▼▼▼

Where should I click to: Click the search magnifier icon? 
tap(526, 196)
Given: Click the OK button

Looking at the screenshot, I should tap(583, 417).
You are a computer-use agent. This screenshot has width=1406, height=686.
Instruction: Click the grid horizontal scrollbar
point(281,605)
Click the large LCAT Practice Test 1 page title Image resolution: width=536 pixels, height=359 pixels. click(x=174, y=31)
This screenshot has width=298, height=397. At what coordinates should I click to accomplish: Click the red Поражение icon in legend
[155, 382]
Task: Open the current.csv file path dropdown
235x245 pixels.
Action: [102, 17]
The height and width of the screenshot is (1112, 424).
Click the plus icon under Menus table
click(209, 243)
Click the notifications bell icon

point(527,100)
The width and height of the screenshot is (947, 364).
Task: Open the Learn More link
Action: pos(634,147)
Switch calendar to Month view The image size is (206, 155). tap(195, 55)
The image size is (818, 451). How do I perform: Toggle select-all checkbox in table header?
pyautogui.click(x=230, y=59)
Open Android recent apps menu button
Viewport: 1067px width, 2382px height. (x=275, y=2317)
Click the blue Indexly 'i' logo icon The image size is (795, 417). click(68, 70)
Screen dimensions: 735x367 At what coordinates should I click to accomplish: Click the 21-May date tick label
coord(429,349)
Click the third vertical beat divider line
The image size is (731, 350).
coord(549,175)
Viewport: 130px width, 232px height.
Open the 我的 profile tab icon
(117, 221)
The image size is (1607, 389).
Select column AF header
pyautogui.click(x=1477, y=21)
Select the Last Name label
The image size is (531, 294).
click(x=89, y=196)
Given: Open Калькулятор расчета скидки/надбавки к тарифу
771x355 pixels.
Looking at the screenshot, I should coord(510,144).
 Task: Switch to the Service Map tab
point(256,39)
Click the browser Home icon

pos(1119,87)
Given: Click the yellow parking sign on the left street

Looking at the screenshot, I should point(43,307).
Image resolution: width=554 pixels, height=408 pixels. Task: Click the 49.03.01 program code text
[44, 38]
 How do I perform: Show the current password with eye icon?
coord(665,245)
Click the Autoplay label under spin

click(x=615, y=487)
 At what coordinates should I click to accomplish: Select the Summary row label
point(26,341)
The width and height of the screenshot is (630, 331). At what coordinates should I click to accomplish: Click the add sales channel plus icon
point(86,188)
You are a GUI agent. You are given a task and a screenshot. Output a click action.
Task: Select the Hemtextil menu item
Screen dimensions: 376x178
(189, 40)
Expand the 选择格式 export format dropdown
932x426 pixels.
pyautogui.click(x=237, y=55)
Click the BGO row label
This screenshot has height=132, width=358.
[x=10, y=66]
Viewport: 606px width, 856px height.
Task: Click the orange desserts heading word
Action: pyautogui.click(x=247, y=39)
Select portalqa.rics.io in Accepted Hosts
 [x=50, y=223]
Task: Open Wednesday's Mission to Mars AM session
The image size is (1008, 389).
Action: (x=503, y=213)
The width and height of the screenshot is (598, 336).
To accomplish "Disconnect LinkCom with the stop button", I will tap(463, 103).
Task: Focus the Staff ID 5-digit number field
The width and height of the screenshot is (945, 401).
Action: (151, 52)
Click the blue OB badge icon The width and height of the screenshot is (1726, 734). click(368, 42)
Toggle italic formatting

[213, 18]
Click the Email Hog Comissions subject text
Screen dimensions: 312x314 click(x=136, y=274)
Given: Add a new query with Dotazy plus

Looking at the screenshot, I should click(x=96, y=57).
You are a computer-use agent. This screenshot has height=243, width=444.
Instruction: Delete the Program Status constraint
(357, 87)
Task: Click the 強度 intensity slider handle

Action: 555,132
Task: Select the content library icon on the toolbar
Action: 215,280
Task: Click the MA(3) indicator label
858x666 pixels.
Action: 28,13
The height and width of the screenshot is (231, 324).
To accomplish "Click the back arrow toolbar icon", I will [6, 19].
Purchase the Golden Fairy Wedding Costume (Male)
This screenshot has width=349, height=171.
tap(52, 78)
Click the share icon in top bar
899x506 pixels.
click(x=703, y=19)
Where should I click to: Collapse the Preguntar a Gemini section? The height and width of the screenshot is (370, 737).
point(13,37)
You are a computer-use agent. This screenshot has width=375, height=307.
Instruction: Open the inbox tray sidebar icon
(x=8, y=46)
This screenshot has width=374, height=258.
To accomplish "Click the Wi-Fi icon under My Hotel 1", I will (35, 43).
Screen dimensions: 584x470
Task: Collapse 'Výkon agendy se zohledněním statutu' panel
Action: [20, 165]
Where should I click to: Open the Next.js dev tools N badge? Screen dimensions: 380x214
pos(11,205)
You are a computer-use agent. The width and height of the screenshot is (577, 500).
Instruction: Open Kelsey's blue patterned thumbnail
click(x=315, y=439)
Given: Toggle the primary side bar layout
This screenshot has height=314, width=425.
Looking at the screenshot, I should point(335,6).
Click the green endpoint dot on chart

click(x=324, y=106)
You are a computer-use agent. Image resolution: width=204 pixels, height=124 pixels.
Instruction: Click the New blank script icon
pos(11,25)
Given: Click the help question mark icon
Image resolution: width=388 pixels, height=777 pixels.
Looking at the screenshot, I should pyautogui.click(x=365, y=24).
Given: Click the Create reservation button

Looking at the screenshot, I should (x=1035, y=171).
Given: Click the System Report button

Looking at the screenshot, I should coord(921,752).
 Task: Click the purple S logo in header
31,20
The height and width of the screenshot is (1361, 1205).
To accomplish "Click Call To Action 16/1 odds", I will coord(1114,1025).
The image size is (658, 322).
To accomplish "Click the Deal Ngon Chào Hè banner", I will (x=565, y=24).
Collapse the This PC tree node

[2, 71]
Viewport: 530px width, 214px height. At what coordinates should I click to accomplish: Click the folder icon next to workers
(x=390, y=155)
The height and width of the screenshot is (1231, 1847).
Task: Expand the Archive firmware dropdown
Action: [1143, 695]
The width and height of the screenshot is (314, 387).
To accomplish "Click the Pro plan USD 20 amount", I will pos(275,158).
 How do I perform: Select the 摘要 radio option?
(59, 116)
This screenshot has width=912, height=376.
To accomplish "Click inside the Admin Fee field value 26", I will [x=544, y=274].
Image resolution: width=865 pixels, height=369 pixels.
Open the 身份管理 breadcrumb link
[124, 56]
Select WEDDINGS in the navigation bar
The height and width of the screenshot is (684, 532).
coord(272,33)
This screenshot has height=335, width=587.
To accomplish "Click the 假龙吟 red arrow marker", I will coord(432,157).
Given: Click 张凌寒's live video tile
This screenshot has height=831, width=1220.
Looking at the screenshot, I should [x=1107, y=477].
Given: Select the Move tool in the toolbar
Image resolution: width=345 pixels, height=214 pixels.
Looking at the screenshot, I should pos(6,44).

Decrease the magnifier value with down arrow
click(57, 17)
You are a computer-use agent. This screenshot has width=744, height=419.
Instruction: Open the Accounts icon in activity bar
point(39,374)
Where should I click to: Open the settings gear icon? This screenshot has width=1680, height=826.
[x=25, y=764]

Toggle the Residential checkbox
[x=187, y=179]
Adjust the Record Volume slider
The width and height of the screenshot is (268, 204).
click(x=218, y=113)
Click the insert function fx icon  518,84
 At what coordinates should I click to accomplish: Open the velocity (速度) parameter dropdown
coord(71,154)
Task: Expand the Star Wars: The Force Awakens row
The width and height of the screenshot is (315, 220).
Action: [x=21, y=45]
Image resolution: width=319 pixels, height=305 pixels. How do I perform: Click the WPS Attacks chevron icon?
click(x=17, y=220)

▲▲▲

▸ **WORK TO BE COMPLETED**
Go through the listing above and find each line that contains "computer", then copy it.

▸ **RESULT**
You are a computer-use agent. This screenshot has width=1406, height=686.
You are a computer-use agent. This screenshot has height=243, width=444.
You are a computer-use agent. This screenshot has width=375, height=307.
You are a computer-use agent. The width and height of the screenshot is (577, 500).
You are a computer-use agent. Image resolution: width=204 pixels, height=124 pixels.
You are a computer-use agent. This screenshot has width=744, height=419.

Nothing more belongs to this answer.